Some amount of inflows materialised in August, while Sri Lanka also received an International Monetary Fund Special Drawing Rights allocation of around $800 million. However, according to Moody’s, such inflows are piecemeal and boost FX reserves only temporarily and marginally given the Government’s external repayment schedule. Some measures by CBSL, such as the required sale of a share of all inbound remittances and export proceeds to the Central Bank, restricting imports and outbound remittances and investment help retain some foreign exchange resources in the country, the agency said.
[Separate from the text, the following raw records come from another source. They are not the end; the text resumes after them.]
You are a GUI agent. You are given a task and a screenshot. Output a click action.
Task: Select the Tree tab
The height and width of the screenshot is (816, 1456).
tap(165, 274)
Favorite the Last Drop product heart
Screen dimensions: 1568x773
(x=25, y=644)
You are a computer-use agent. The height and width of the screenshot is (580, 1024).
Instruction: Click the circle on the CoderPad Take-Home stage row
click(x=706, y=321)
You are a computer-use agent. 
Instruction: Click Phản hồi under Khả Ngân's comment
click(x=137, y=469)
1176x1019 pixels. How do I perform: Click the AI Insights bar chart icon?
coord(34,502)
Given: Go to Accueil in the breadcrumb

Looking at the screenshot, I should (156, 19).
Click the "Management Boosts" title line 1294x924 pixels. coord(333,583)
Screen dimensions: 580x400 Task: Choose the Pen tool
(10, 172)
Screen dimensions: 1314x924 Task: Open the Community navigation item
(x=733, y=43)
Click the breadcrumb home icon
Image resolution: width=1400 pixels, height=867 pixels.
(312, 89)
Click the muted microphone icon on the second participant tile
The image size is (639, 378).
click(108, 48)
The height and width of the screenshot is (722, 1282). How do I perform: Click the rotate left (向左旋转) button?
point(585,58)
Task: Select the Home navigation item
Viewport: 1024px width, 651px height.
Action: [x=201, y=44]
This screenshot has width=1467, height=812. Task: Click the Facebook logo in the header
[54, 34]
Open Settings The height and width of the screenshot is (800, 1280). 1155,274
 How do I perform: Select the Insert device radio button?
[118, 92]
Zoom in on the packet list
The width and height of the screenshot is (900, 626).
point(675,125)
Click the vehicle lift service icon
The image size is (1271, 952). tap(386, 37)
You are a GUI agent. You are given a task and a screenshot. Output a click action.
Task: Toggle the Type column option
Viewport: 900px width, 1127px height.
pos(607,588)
Although these measures may be effective in the short term, they could weigh on economic activity and deter investment inflows, the agency warned. Prospects for a swift increase in non-debt generating inflows through international tourism and foreign direct investment (FDI), including the Government divesting assets to non-residents, are further constrained by Sri Lanka’s ongoing lockdown and the slow recovery in international travel, the agency said. While the development of the Colombo Port City, new commercial agreements with the Government, and the privatisation or divestment of Government assets would yield foreign exchange inflows, pandemic-related delays in these projects are likely to weigh on the pace of these FDI inflows, the agency said.
Under the current circumstances Moody’s expects net FDI inflows into the country to average around US $1 billion in 2021-22, compared to a peak of around $2.2 billion pre-pandemic in 2018. Recovery in the tourism sector, which is another debtfree foreign exchange inflow generator, also depends on how quickly the appetite for travel overcomes cautious behaviour, the agency said. Current restrictions on public gatherings include a 10 PM-4 AM curfew and limits on operating hours or capacity for businesses such as restaurants and hotels might hinder tourism income, the agency warned. If effective, the Government’s vaccination strategy will support the reopening of the economy and borders in 2022, and has the potential to boost the tourism sector and nondebt generating inflows, the agency said.